### WHAT TO PRODUCE
Turn the entries below into a numbered list, omitting any blank lines.

### ROWS
** START **

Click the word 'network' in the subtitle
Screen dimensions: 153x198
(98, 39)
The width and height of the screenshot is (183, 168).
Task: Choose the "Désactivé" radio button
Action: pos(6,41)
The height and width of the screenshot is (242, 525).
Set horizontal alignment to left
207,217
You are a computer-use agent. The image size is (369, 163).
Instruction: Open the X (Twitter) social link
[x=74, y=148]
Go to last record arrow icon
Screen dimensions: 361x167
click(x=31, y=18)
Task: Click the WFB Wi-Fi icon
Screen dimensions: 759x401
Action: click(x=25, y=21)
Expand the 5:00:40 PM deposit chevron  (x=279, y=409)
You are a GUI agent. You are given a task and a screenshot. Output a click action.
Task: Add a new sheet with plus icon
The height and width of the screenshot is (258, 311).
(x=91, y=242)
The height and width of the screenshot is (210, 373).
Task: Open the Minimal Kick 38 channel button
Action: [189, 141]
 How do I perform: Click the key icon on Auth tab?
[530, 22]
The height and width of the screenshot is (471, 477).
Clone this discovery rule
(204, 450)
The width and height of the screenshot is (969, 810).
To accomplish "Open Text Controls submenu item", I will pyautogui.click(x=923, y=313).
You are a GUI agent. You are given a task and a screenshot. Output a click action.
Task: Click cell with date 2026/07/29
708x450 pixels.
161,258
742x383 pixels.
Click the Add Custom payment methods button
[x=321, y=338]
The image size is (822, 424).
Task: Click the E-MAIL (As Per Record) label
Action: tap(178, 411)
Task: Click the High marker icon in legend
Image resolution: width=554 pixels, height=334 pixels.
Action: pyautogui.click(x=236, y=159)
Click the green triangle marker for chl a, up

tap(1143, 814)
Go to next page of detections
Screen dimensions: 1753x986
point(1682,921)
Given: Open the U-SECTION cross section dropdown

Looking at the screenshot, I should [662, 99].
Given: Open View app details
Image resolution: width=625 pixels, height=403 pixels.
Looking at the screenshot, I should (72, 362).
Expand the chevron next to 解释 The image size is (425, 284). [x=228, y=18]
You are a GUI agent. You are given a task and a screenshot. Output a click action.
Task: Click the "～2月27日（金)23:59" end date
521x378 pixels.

** END **

### TASK SOLUTION
1. Click the word 'network' in the subtitle
2. Screen dimensions: 153x198
3. (98, 39)
4. The width and height of the screenshot is (183, 168).
5. Task: Choose the "Désactivé" radio button
6. Action: pos(6,41)
7. The height and width of the screenshot is (242, 525).
8. Set horizontal alignment to left
9. 207,217
10. You are a computer-use agent. The image size is (369, 163).
11. Instruction: Open the X (Twitter) social link
12. [x=74, y=148]
13. Go to last record arrow icon
14. Screen dimensions: 361x167
15. click(x=31, y=18)
16. Task: Click the WFB Wi-Fi icon
17. Screen dimensions: 759x401
18. Action: click(x=25, y=21)
19. Expand the 5:00:40 PM deposit chevron  (x=279, y=409)
20. You are a GUI agent. You are given a task and a screenshot. Output a click action.
21. Task: Add a new sheet with plus icon
22. The height and width of the screenshot is (258, 311).
23. (x=91, y=242)
24. The height and width of the screenshot is (210, 373).
25. Task: Open the Minimal Kick 38 channel button
26. Action: [189, 141]
27.  How do I perform: Click the key icon on Auth tab?
28. [530, 22]
29. The height and width of the screenshot is (471, 477).
30. Clone this discovery rule
31. (204, 450)
32. The width and height of the screenshot is (969, 810).
33. To accomplish "Open Text Controls submenu item", I will pyautogui.click(x=923, y=313).
34. You are a GUI agent. You are given a task and a screenshot. Output a click action.
35. Task: Click cell with date 2026/07/29
36. 708x450 pixels.
37. 161,258
38. 742x383 pixels.
39. Click the Add Custom payment methods button
40. [x=321, y=338]
41. The image size is (822, 424).
42. Task: Click the E-MAIL (As Per Record) label
43. Action: tap(178, 411)
44. Task: Click the High marker icon in legend
45. Image resolution: width=554 pixels, height=334 pixels.
46. Action: pyautogui.click(x=236, y=159)
47. Click the green triangle marker for chl a, up
48. tap(1143, 814)
49. Go to next page of detections
50. Screen dimensions: 1753x986
51. point(1682,921)
52. Given: Open the U-SECTION cross section dropdown
53. Looking at the screenshot, I should [662, 99].
54. Given: Open View app details
55. Image resolution: width=625 pixels, height=403 pixels.
56. Looking at the screenshot, I should (72, 362).
57. Expand the chevron next to 解释 The image size is (425, 284). [x=228, y=18]
58. You are a GUI agent. You are given a task and a screenshot. Output a click action.
59. Task: Click the "～2月27日（金)23:59" end date
60. 521x378 pixels.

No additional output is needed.